Saturday, September 2, 2017

The Push for S&P 500 and Reaching 2480 - To Sell the Rip and Buy the Dip


I was using this chart been found support and resistance points to be between 2401 and 2488 and the strength of last week was greater than what I imagined.  There is a cluster of bullish candles which hit a very hard resistance at 2480 

Every candle featured here is two days.  So the highs for the year at 2488.5 and Friday's close at 2473.75 show that price is midrange but it is high and extended.  It does not mean that the market cannot go higher but the S&P 500 is right near a "trigger" it is at an extreme high in the range, and when I first put together this chart, I had in mind the first resistance zone at 2455 and 2459, it is clear to see that price went through that resist point very quickly.  Then the shaded rectangle just above those two points was quickly taken out as well.  The zone between 2475 and 2488 is the most powerful zone and it seems that price is respecting it very nicely.  

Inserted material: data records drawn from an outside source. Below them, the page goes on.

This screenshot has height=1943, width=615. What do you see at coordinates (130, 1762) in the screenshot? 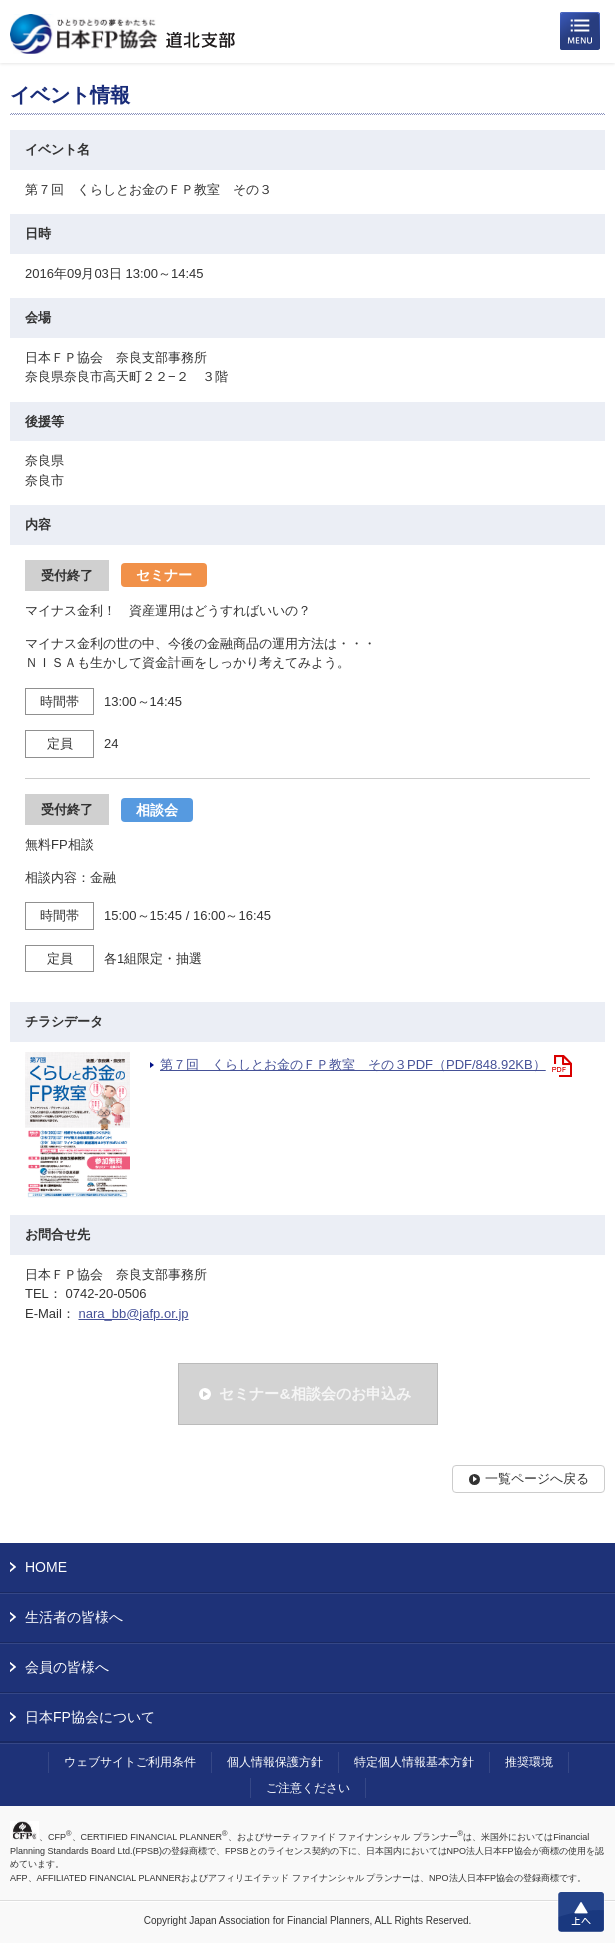
I see `ウェブサイトご利用条件` at bounding box center [130, 1762].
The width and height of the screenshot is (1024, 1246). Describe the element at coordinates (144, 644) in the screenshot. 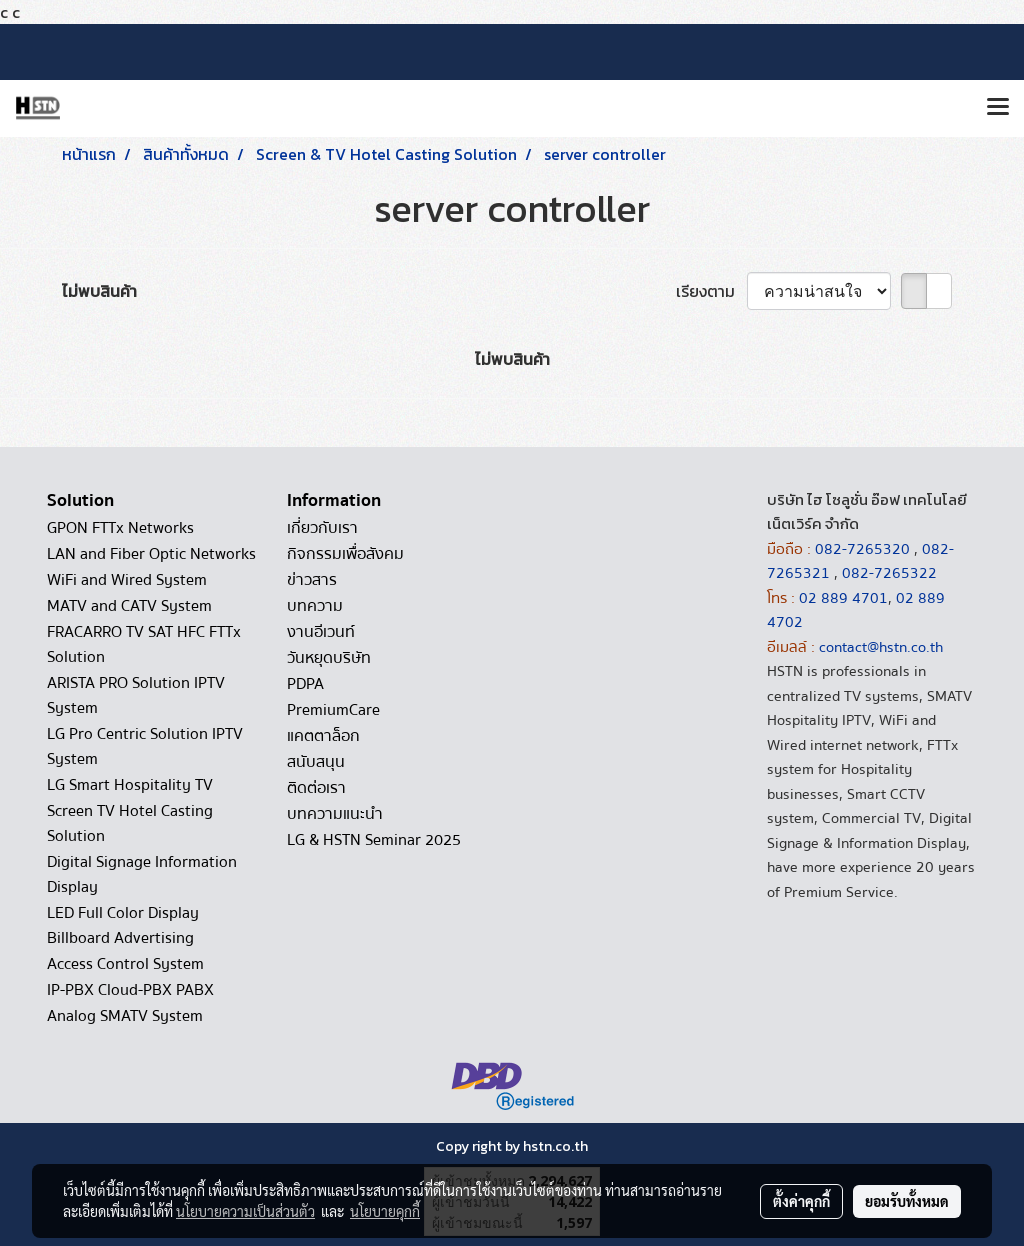

I see `FRACARRO TV SAT HFC FTTx Solution` at that location.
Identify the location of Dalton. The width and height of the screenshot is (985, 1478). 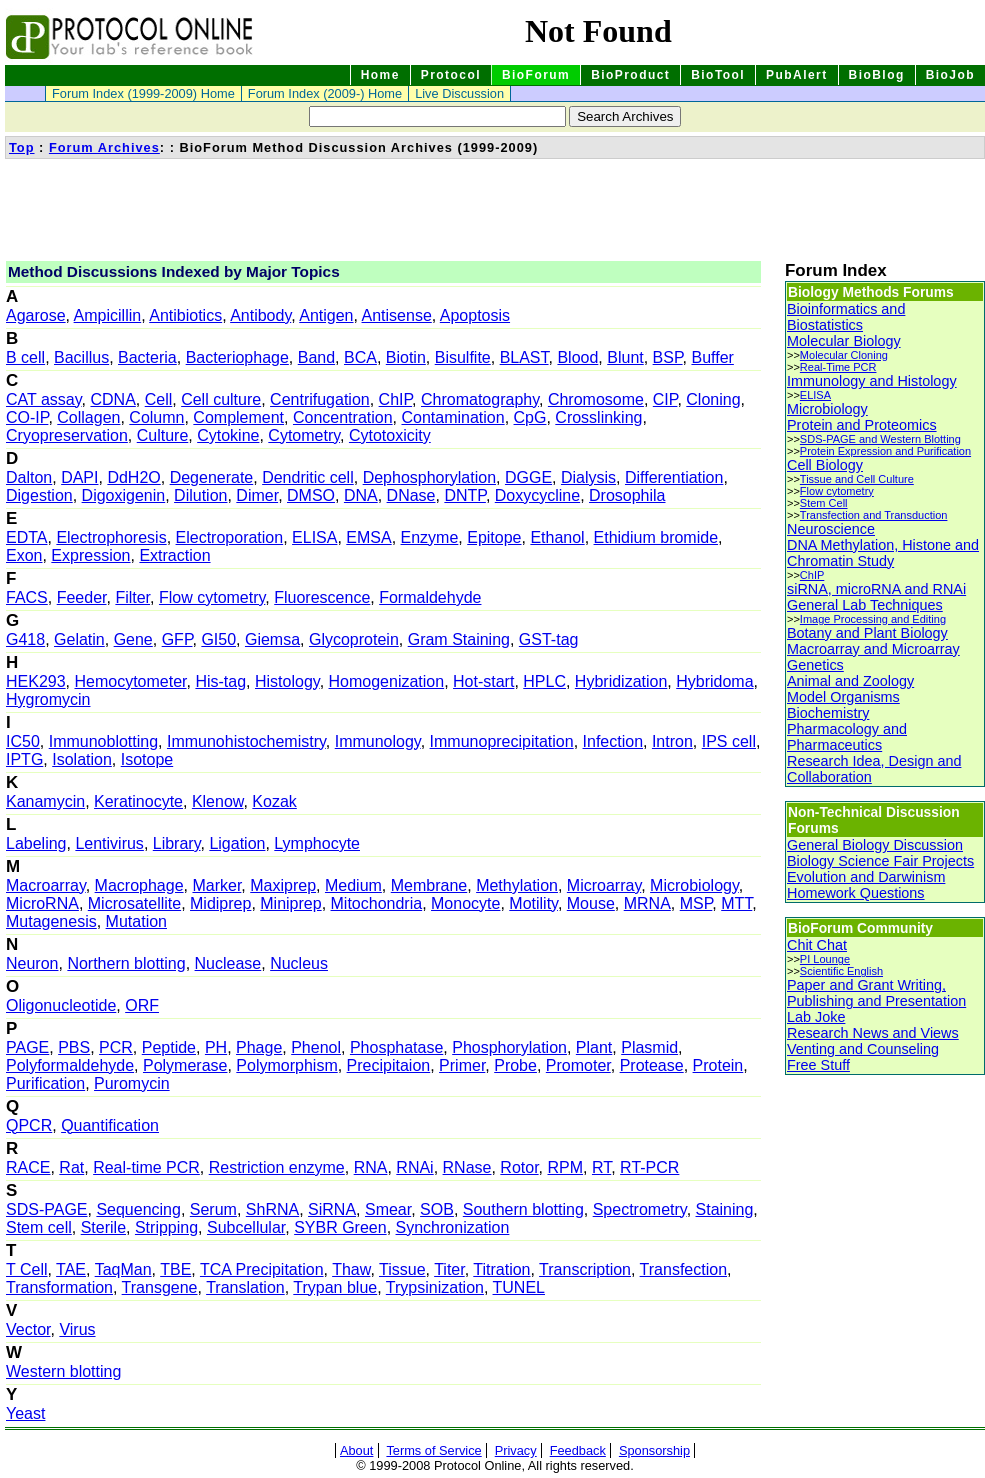
(29, 477).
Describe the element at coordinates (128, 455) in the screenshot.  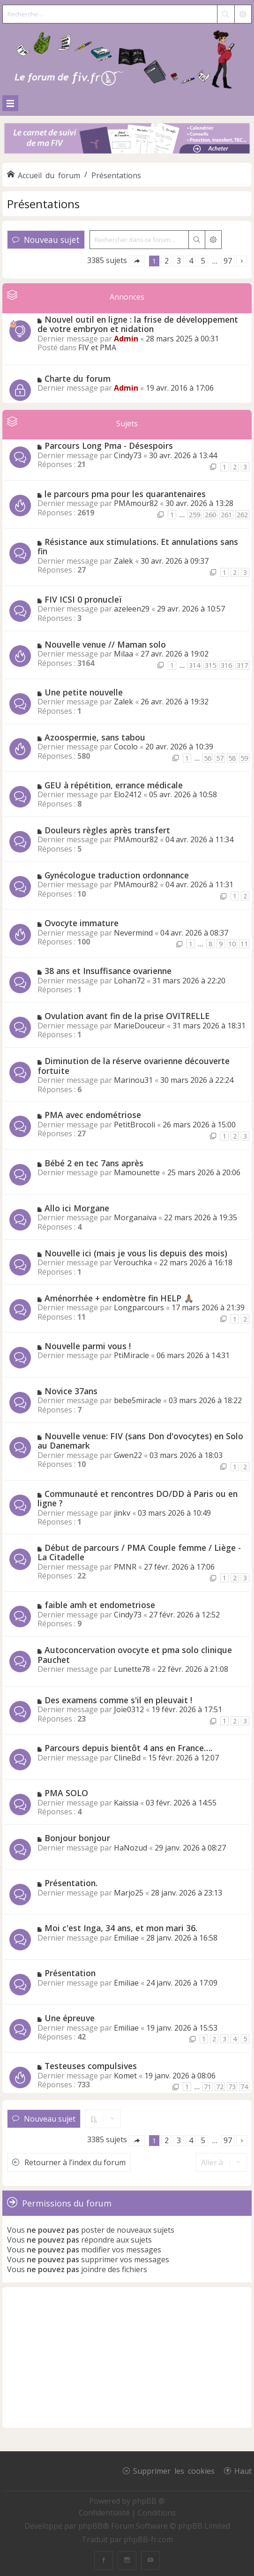
I see `Cindy73` at that location.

If there should be any type of bearish activity it would involve more confirmation and some momentum on the downside.  The topping tell between 2480 and 2473 is strong enough to believe that the third zone of resistance will be everything we need to prevent the market from going higher at least in the short term.  There are some good buying points below, but it would take a few days for them to reveal themselves.